My grandparents’ greatest gift was their history

They believed in both their history and destiny as Jews. Loss of personal and collective Jewish identity in the USA pained them.

Jews were targeted in Lviv, 1941

by Matthew M. Hausman, JD

As the war in Ukraine drags on longer than anyone thought possible, it seems Jewish history has become one of the unintended casualties. Though warfare against civilians should always be condemned, the willingness of many Jewish organizations and congregations to declare ardent solidarity with Ukraine glosses over the unspeakable atrocities suffered by Jews there over the course of centuries.

In echoing President Biden’s moral pronouncements about a conflict many believe was greenlit by his foreign policy weakness, some Jewish supporters have proclaimed their supposed Ukrainian roots and loyalties. But such claims are revisionist fantasies that ignore how their ancestors were persecuted with forced ghettoization, pogroms, and massacres in the Pale of Settlement and beyond. Most who didn’t flee were ultimately slaughtered during the Holocaust by German forces and Ukrainian collaborators.

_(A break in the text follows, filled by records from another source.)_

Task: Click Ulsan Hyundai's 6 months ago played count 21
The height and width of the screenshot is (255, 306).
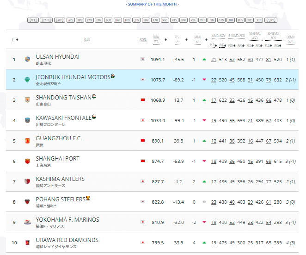Action: pos(214,59)
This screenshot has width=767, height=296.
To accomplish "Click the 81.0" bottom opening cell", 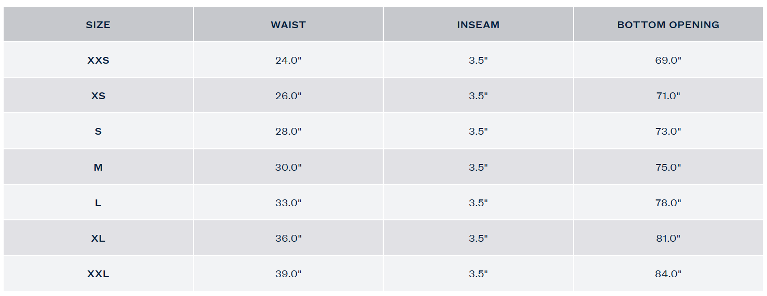I will click(668, 238).
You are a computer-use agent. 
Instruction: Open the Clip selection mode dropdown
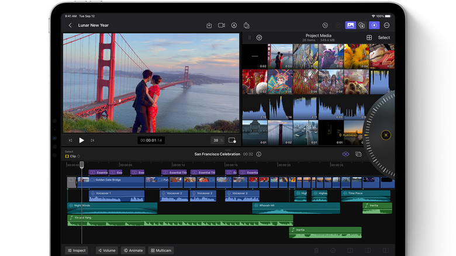(72, 156)
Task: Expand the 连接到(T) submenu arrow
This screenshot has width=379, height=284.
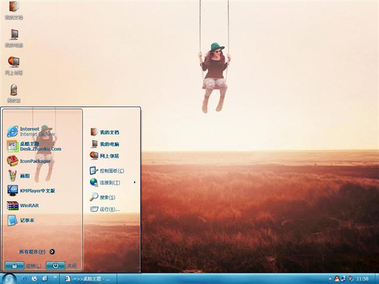Action: coord(134,182)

Jews are not ethnically or culturally Ukrainian any more than they are truly Russian, Polish, or Scandinavian – regardless of where their forebears ended up. They have a distinct national and ancestral character, as well as a dynamic history that saw their progenitors migrate after the Dispersion to many foreign lands, carrying with them idiosyncratic beliefs, traditions, language, and blood connections.

While Jews experienced occasional periods of prosperity in Ukraine, they were more commonly consigned to ghettos and subjected to harassment and persecution. Hundreds of Jewish communities were annihilated by Bogdan Khmelnytsky’s cruel hordes during the Cossack uprising of 1648, and thousands more Jews were butchered a century later by Ivan Gonta and thereafter in the bloody pogroms that marked the nineteenth and early twentieth centuries. Between 1917 and 1921, Ukrainian forces massacred well more than one-hundred thousand Jews during the Russian civil war, a horror that was eclipsed twenty years later when the Nazis murdered a million or more Jews there with the aid of many local confederates.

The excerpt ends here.